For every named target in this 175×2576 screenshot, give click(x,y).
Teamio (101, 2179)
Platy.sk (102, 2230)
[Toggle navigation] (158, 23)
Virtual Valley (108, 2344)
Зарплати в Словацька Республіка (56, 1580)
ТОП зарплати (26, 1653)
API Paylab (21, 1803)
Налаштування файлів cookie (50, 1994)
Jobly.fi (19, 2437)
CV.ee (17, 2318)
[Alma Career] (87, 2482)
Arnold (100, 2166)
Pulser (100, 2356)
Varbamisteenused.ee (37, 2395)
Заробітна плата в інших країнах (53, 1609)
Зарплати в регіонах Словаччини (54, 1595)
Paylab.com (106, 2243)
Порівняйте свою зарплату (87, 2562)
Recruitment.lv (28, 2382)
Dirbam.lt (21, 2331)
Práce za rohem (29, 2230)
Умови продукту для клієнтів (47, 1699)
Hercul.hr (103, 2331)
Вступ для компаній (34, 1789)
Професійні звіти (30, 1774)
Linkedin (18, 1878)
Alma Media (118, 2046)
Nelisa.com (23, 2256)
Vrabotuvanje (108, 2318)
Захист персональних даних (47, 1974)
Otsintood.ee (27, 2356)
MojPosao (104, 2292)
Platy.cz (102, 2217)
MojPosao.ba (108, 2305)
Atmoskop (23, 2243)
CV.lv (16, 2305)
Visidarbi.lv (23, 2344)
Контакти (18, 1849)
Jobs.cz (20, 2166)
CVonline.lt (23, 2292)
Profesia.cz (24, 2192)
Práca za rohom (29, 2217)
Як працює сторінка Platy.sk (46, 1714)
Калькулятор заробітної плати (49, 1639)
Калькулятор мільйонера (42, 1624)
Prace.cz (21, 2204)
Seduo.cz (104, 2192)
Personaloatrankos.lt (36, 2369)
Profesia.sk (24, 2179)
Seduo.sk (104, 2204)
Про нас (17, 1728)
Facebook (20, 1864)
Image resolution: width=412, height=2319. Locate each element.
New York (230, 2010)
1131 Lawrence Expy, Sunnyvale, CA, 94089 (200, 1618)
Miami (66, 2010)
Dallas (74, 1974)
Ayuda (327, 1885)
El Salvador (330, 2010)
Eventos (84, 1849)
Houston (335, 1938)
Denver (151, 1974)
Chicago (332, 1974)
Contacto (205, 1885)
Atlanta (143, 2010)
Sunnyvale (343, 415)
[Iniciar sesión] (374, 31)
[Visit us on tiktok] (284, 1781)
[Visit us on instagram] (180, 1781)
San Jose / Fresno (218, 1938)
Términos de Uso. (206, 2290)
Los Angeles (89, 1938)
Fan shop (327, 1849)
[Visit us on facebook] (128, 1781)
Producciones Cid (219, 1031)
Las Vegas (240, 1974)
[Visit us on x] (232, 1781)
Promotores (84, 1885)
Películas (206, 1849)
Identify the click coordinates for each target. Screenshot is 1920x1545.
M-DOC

++++++++++++++++++++

▸ Work required:
Please reproduce exactly the lines from the first one of the records above through the line containing "Jobs.cz (20, 2166)", both included, and nothing else.

▸ Response to this exercise:
For every named target in this 175×2576 screenshot, give click(x,y).
Teamio (101, 2179)
Platy.sk (102, 2230)
[Toggle navigation] (158, 23)
Virtual Valley (108, 2344)
Зарплати в Словацька Республіка (56, 1580)
ТОП зарплати (26, 1653)
API Paylab (21, 1803)
Налаштування файлів cookie (50, 1994)
Jobly.fi (19, 2437)
CV.ee (17, 2318)
[Alma Career] (87, 2482)
Arnold (100, 2166)
Pulser (100, 2356)
Varbamisteenused.ee (37, 2395)
Заробітна плата в інших країнах (53, 1609)
Зарплати в регіонах Словаччини (54, 1595)
Paylab.com (106, 2243)
Порівняйте свою зарплату (87, 2562)
Recruitment.lv (28, 2382)
Dirbam.lt (21, 2331)
Práce za rohem (29, 2230)
Умови продукту для клієнтів (47, 1699)
Hercul.hr (103, 2331)
Вступ для компаній (34, 1789)
Професійні звіти (30, 1774)
Linkedin (18, 1878)
Alma Media (118, 2046)
Nelisa.com (23, 2256)
Vrabotuvanje (108, 2318)
Захист персональних даних (47, 1974)
Otsintood.ee (27, 2356)
MojPosao (104, 2292)
Platy.cz (102, 2217)
MojPosao.ba (108, 2305)
Atmoskop (23, 2243)
CV.lv (16, 2305)
Visidarbi.lv (23, 2344)
Контакти (18, 1849)
Jobs.cz (20, 2166)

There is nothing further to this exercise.